Do these words carry a premonition of what is to come?

The final words of the book are these: "[Clark] likes the thought of ships moving over the water, toward another world just out of sight."

Both contain references to a ship, but how precisely are they related?

Why am I asking so many questions?

I will answer but one. I have actually begun the post, not with the first words of the book, but with a question about them. I have then, aggravatingly, continued on with many more questions, which I will not answer. This is one of the rare times where there is reason to my madness.

I may be ending my series of blog posts about the novel, but the case is not closed. There are still many more questions, answers, quotes, moments, ideas, words, tiny spiders, secrets, mysteries, and epiphanies within the pages of the book.

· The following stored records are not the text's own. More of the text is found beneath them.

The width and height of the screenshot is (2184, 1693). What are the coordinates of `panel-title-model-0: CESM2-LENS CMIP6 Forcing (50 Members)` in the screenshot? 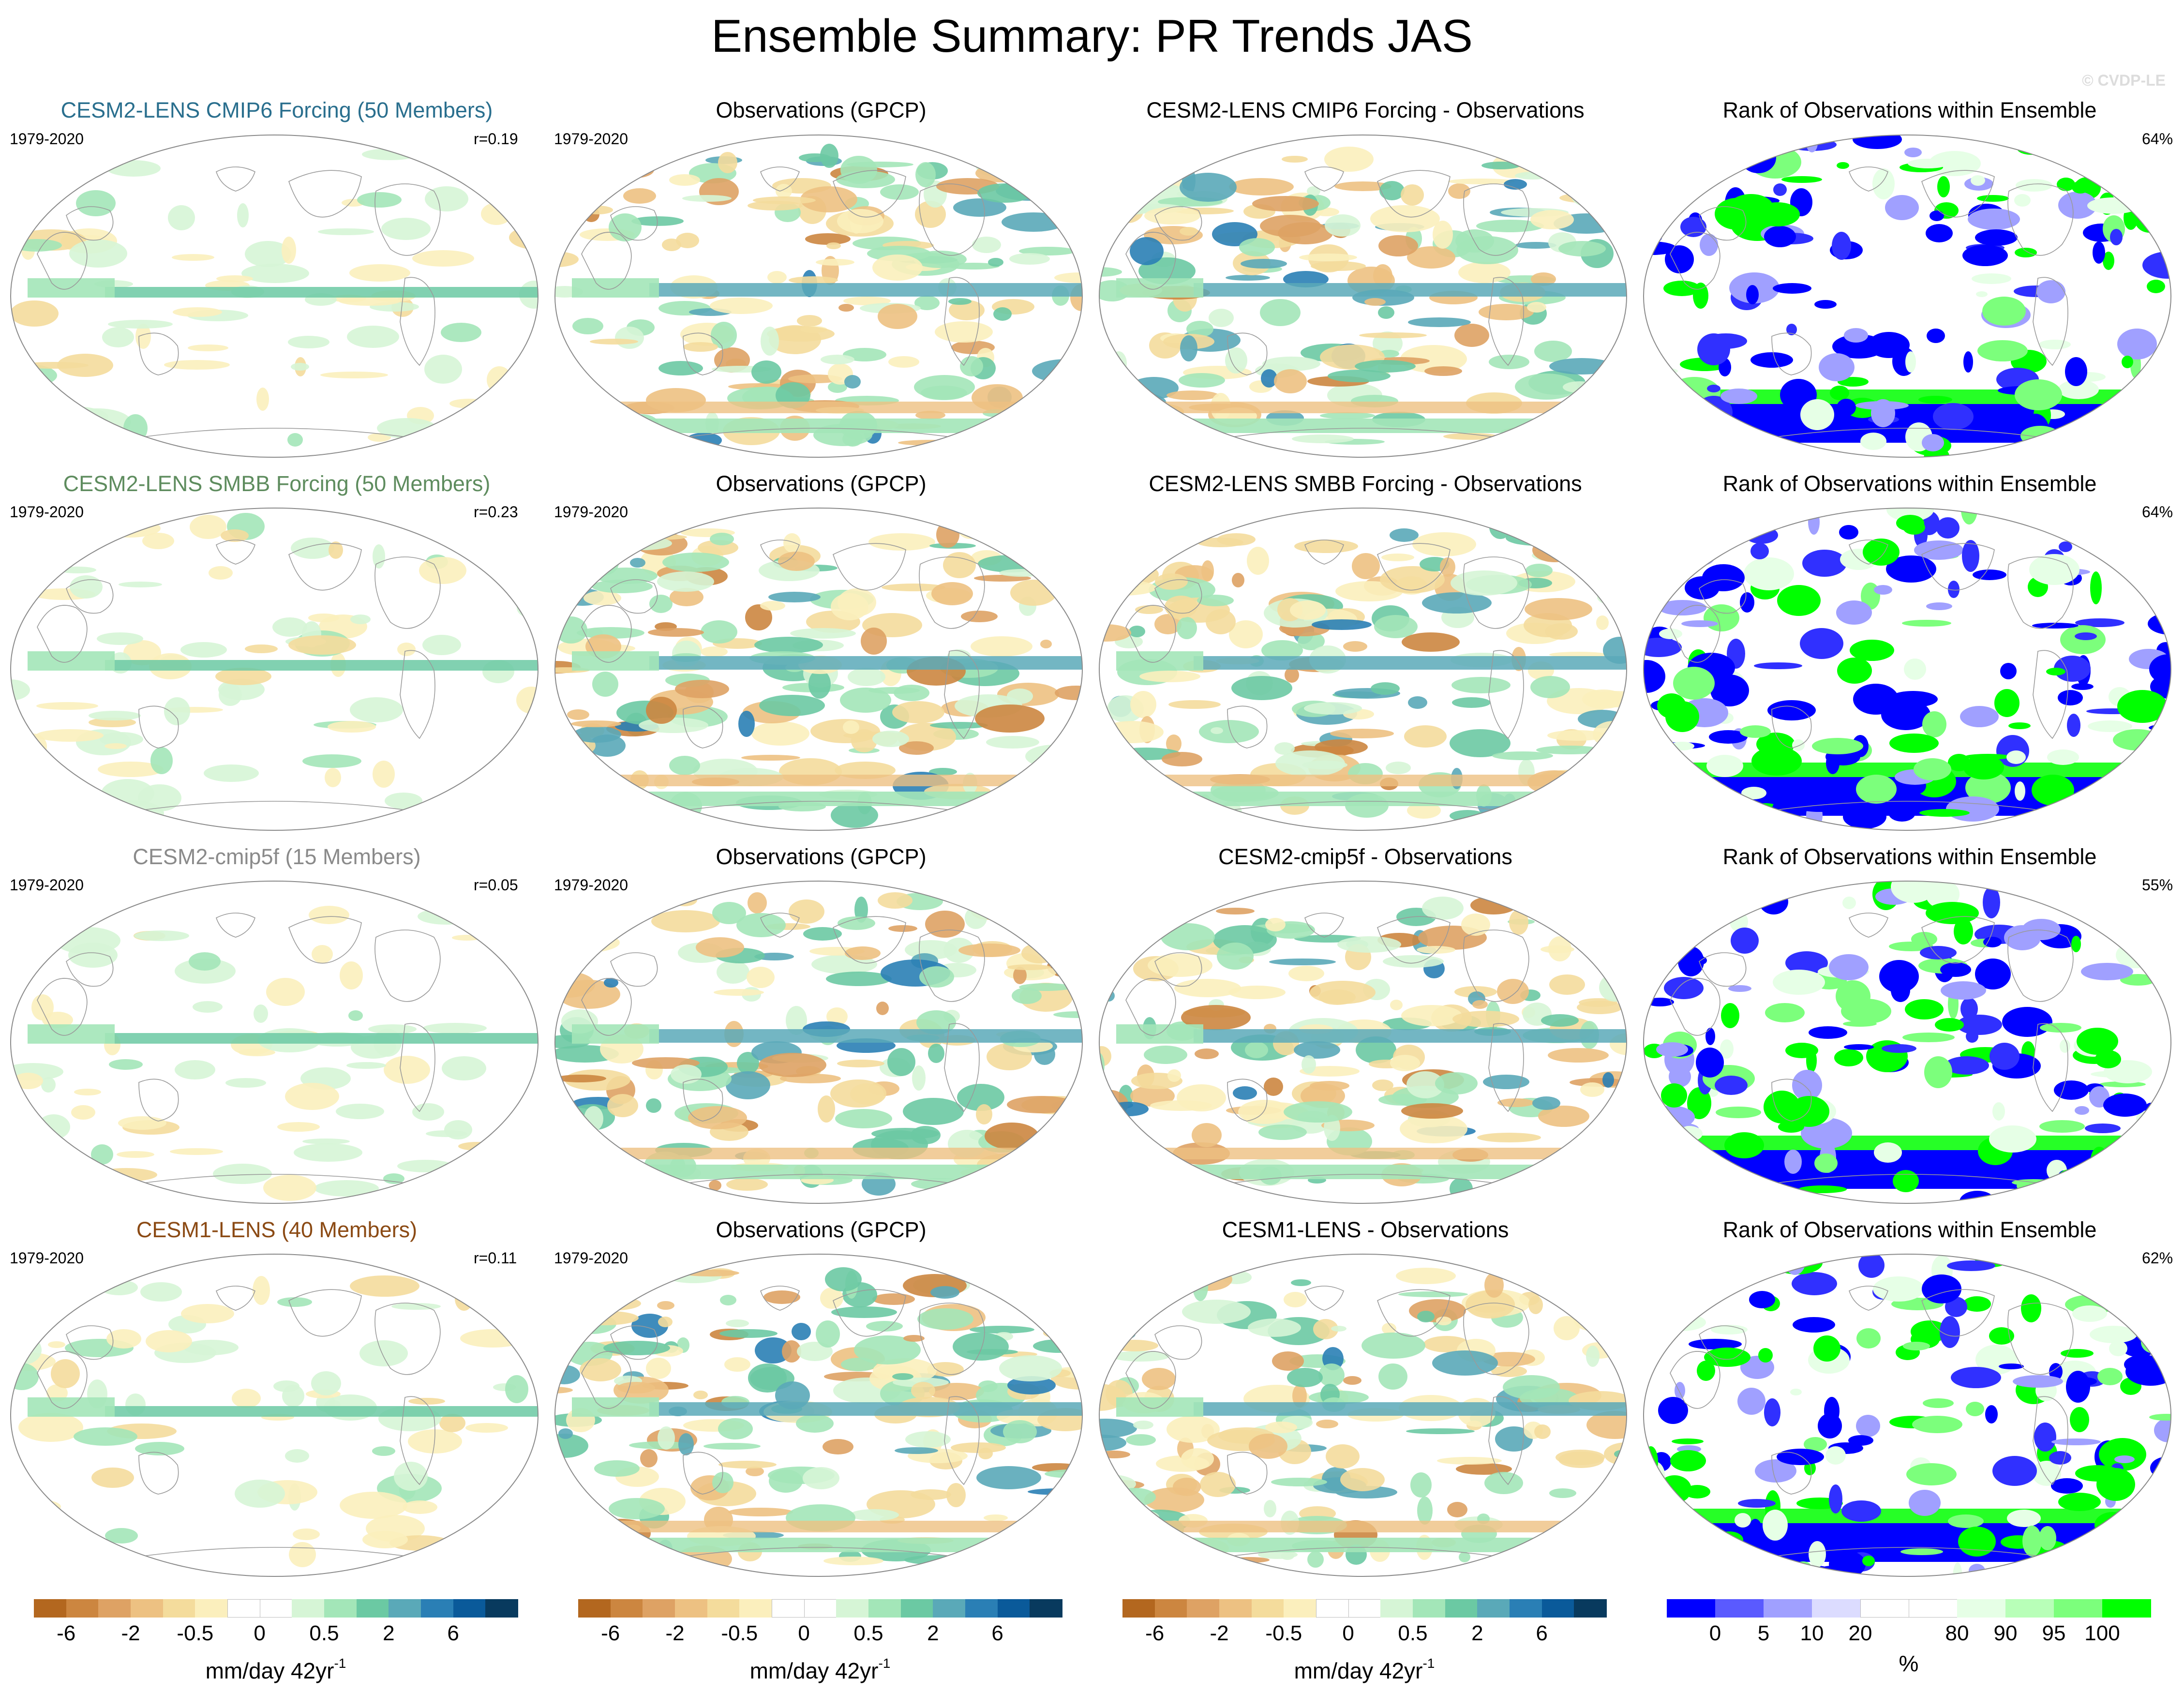 It's located at (276, 110).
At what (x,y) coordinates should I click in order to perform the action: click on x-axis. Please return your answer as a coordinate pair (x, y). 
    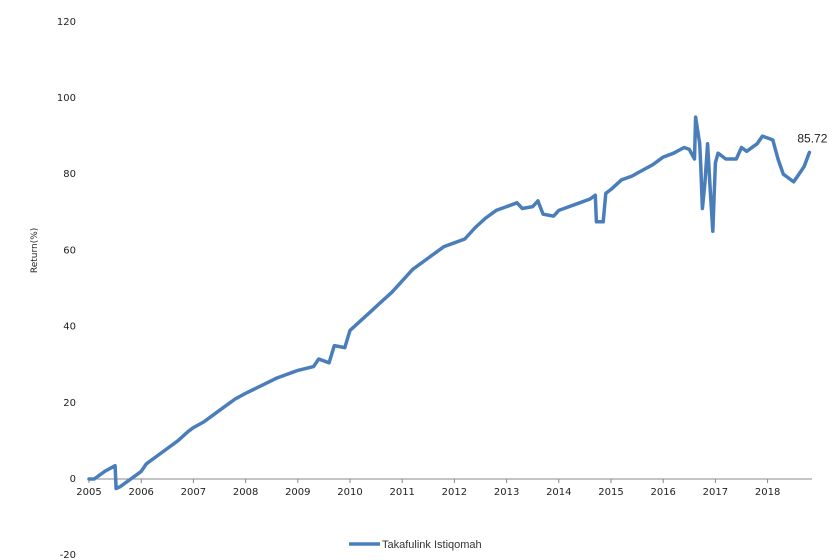
    Looking at the image, I should click on (450, 480).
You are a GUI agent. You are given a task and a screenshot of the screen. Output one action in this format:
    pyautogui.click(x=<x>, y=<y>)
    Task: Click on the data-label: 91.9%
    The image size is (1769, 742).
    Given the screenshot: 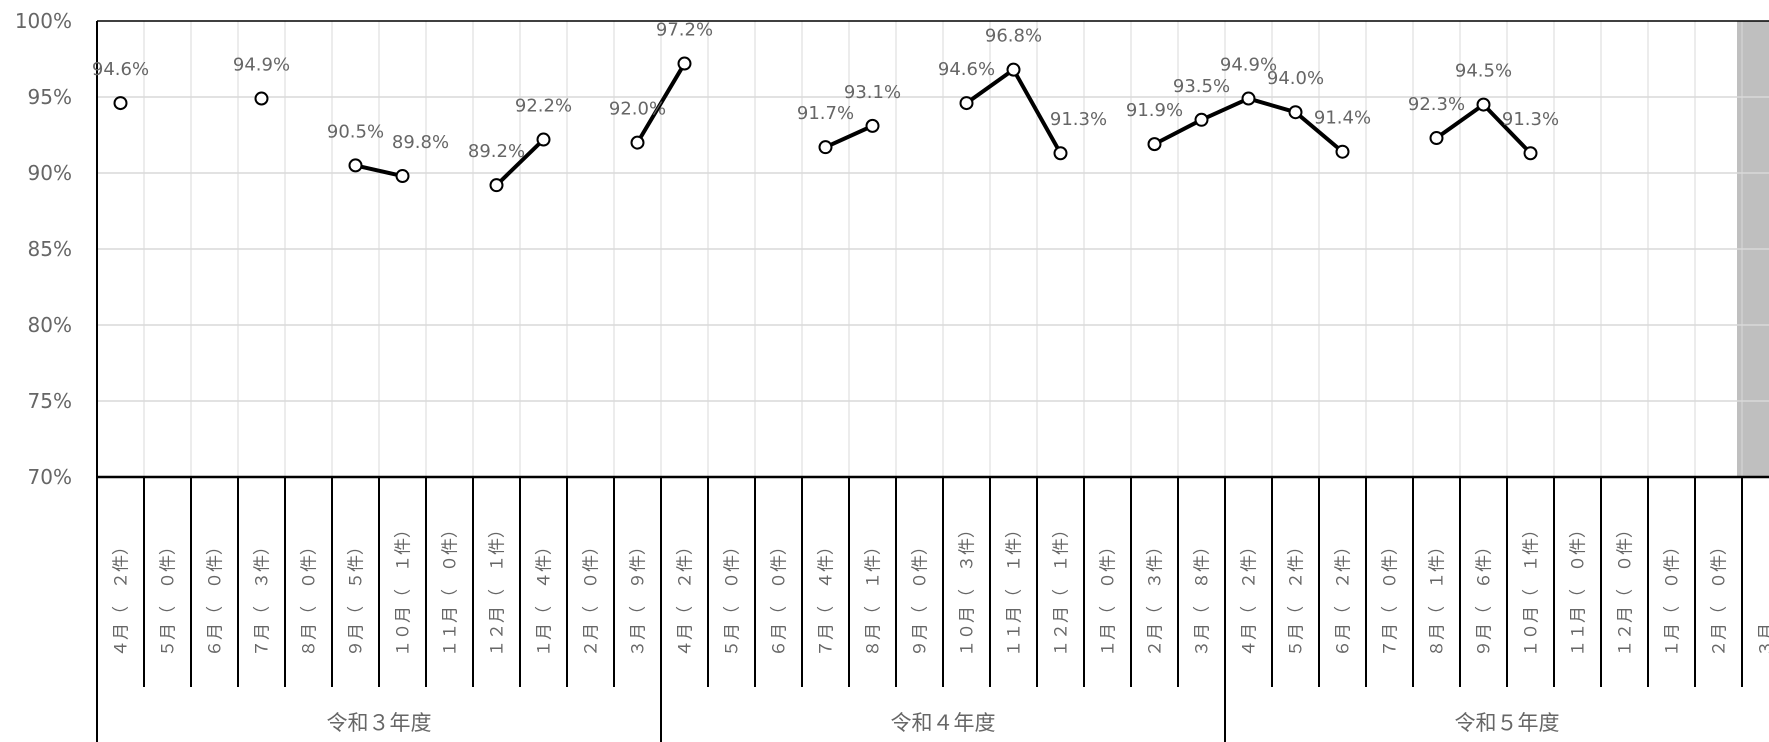 What is the action you would take?
    pyautogui.click(x=1154, y=110)
    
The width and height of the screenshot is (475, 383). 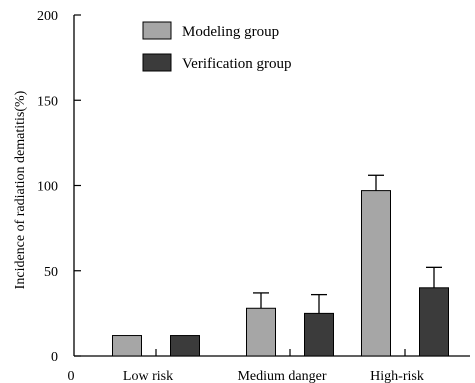 What do you see at coordinates (274, 366) in the screenshot?
I see `x-ticks: Low risk Medium danger High-risk` at bounding box center [274, 366].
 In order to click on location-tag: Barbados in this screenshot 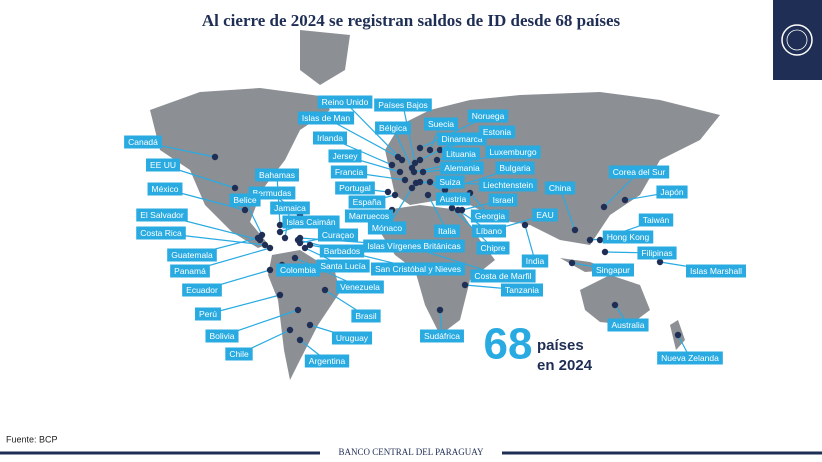, I will do `click(342, 251)`.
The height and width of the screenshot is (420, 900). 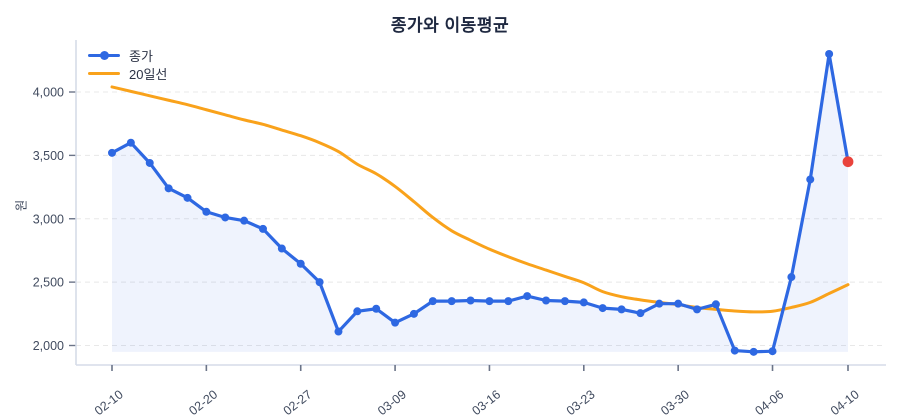 I want to click on x-tick-label: 04-06, so click(x=770, y=402).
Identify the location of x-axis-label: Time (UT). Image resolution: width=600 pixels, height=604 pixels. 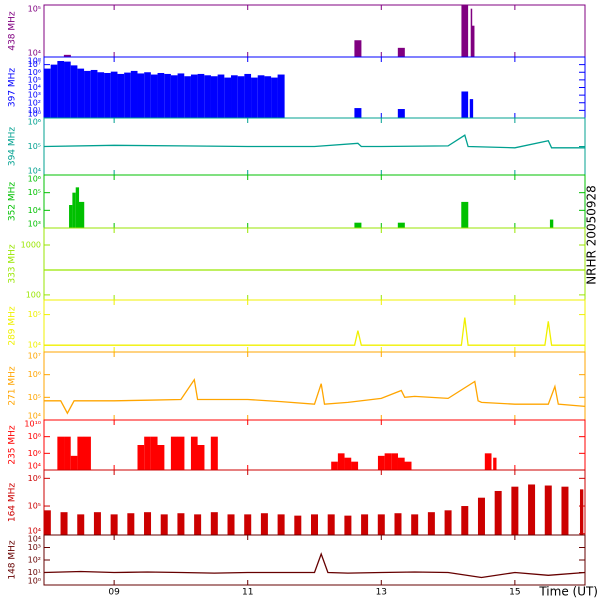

So now it is your turn to pick up where I've left off. Use my insights as a beginning, or disregard them completely. Learn something from the book. Answer the questions that I have not. Be inspired and awed and amused all at once. And, if you have not already done so, READ THE BOOK. Though, I suppose I have already removed any surprises from its contents (insert a belated spoiler warning here).

Farewell, gentle travelers. Remember what you've learned (if anything) and forget what you have not. There are too many mysteries in this world to search for them only in one novel.